◆ EXERCISE MATERIAL
--- begin ---
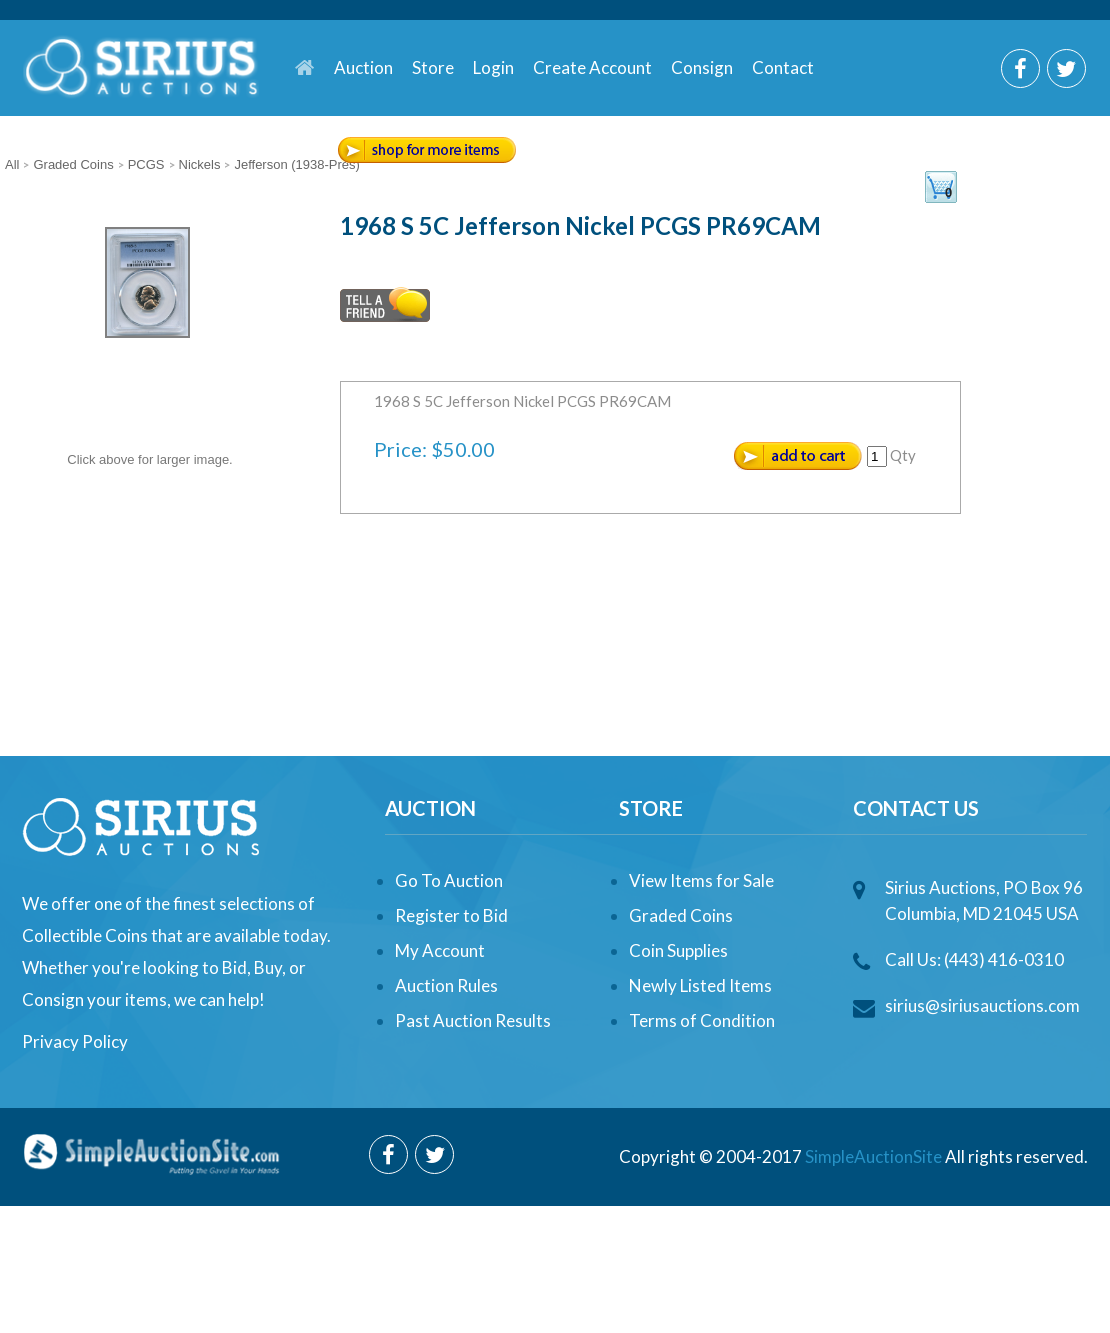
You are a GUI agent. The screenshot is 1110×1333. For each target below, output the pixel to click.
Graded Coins (681, 915)
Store (433, 67)
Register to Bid (451, 915)
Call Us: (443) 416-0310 (974, 959)
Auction (363, 67)
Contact (783, 67)
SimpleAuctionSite (873, 1156)
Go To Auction (449, 880)
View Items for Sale (701, 880)
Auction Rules (446, 985)
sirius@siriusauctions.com (982, 1005)
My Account (440, 950)
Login (493, 67)
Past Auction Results (473, 1020)
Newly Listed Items (700, 985)
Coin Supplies (678, 950)
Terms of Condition (702, 1020)
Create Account (592, 67)
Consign (702, 67)
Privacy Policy (75, 1041)
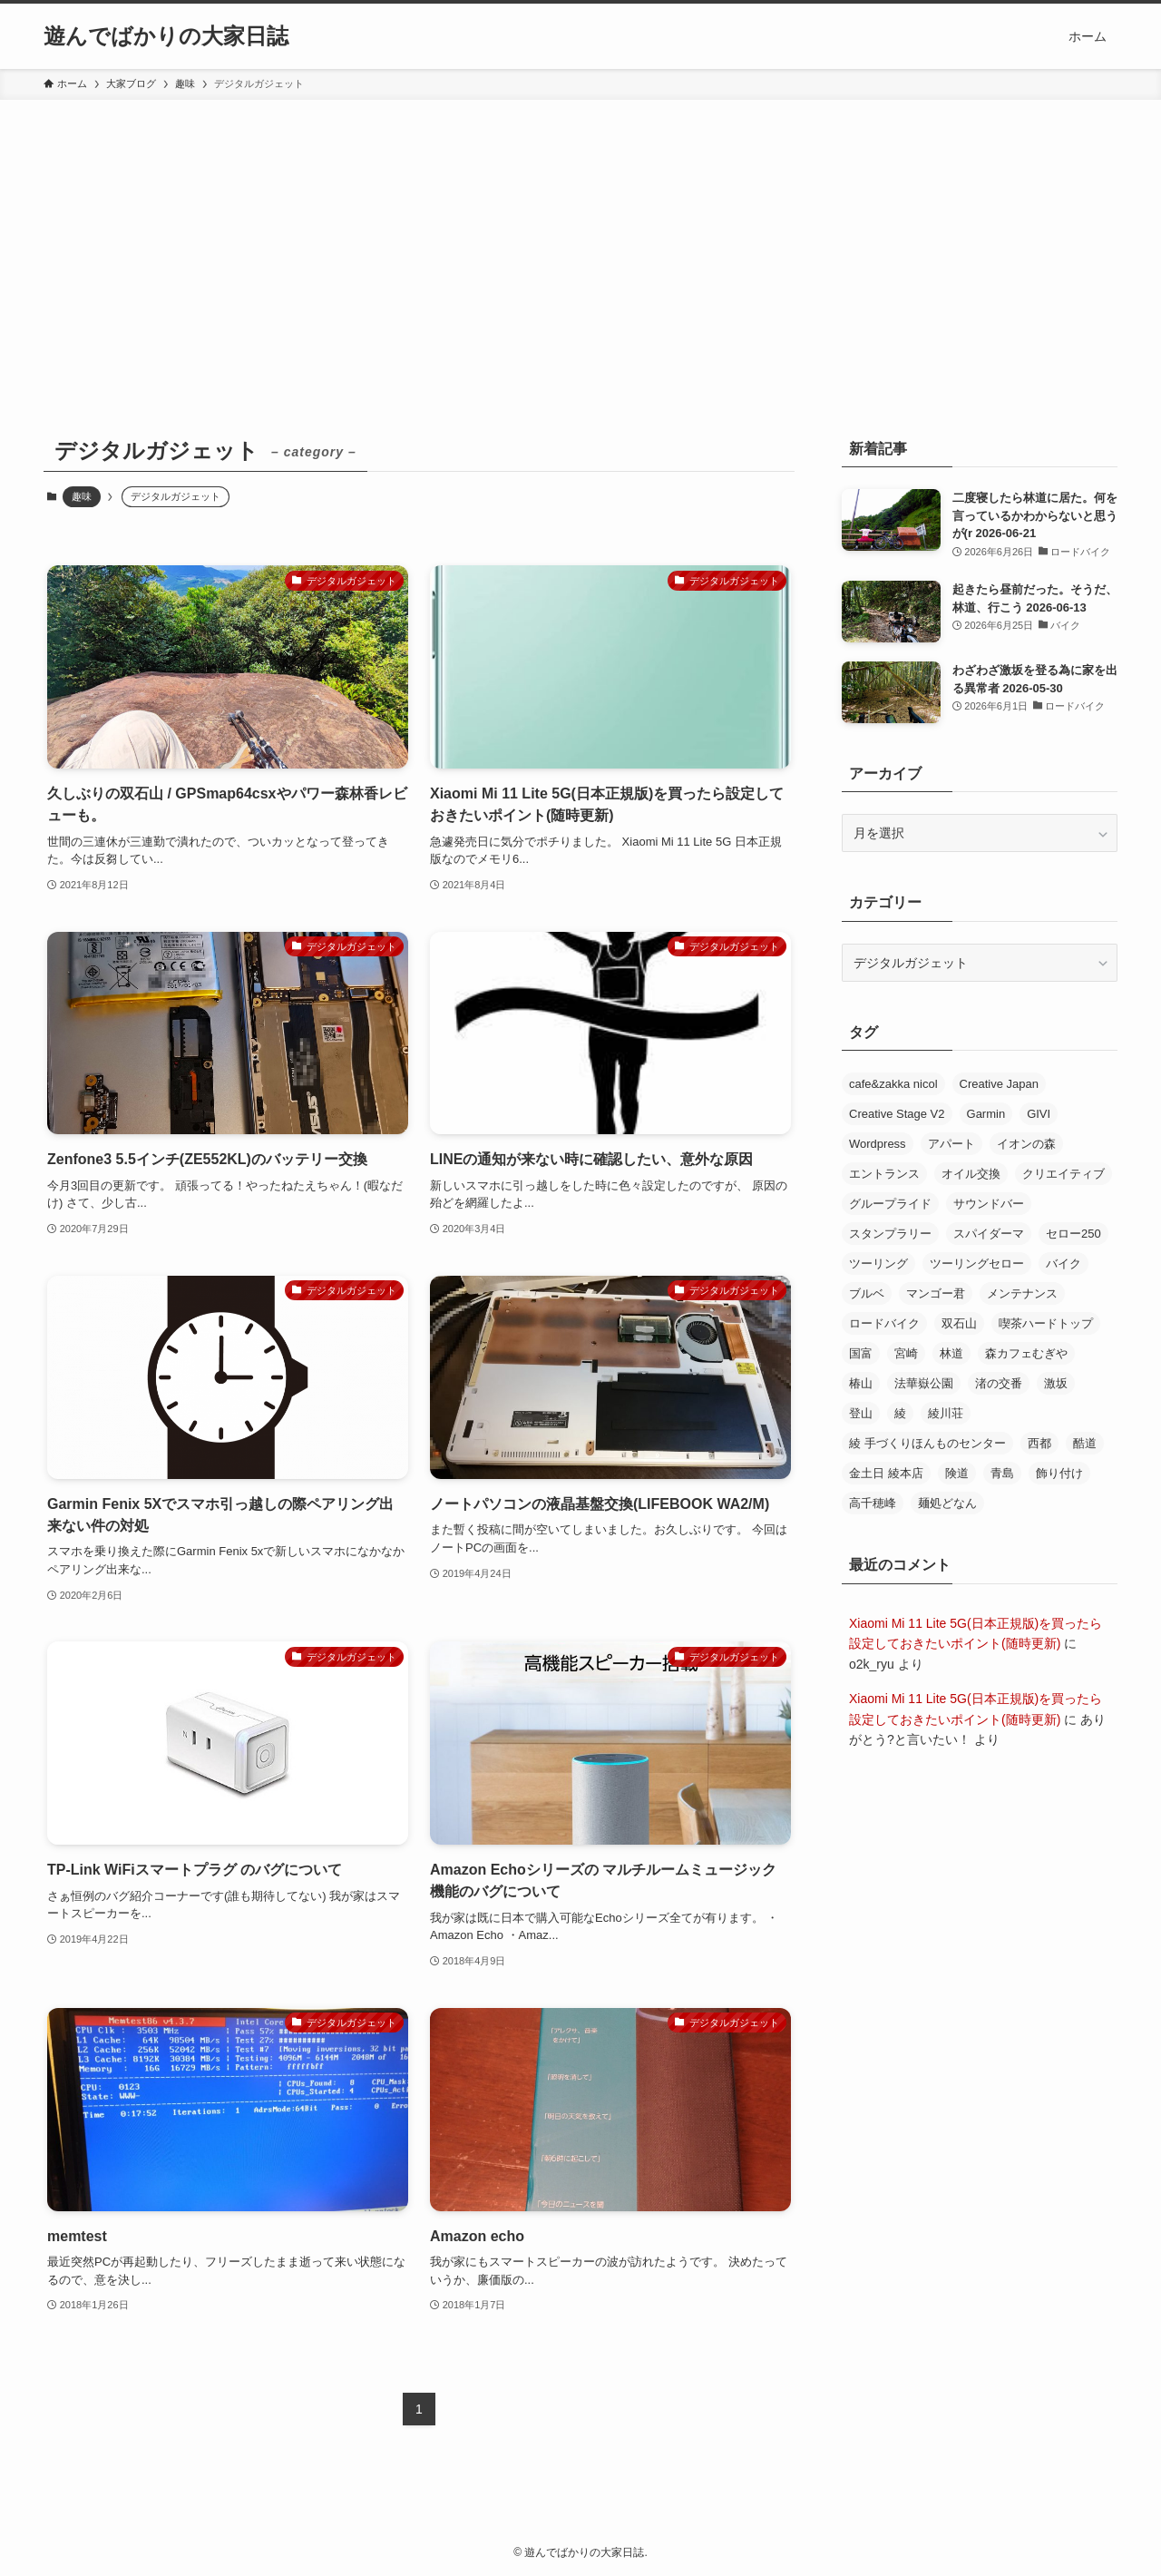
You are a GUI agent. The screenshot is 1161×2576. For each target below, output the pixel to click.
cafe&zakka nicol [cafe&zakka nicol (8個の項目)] (893, 1084)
--- end ---
◆ AIM
Present every line of the data above as a Markdown table with the columns "Row" and "Line," skipping blank lines. Leave the pictures out of the table.

◆ RESPONSE TO THIS EXERCISE
| Row | Line |
|---|---|
| 1 | You are a GUI agent. The screenshot is 1110×1333. For each target below, output the pixel to click. |
| 2 | Graded Coins (681, 915) |
| 3 | Store (433, 67) |
| 4 | Register to Bid (451, 915) |
| 5 | Call Us: (443) 416-0310 (974, 959) |
| 6 | Auction (363, 67) |
| 7 | Contact (783, 67) |
| 8 | SimpleAuctionSite (873, 1156) |
| 9 | Go To Auction (449, 880) |
| 10 | View Items for Sale (701, 880) |
| 11 | Auction Rules (446, 985) |
| 12 | sirius@siriusauctions.com (982, 1005) |
| 13 | My Account (440, 950) |
| 14 | Login (493, 67) |
| 15 | Past Auction Results (473, 1020) |
| 16 | Newly Listed Items (700, 985) |
| 17 | Coin Supplies (678, 950) |
| 18 | Terms of Condition (702, 1020) |
| 19 | Create Account (592, 67) |
| 20 | Consign (702, 67) |
| 21 | Privacy Policy (75, 1041) |
| 22 | You are a GUI agent. The screenshot is 1161×2576. For each target below, output the pixel to click. |
| 23 | cafe&zakka nicol [cafe&zakka nicol (8個の項目)] (893, 1084) |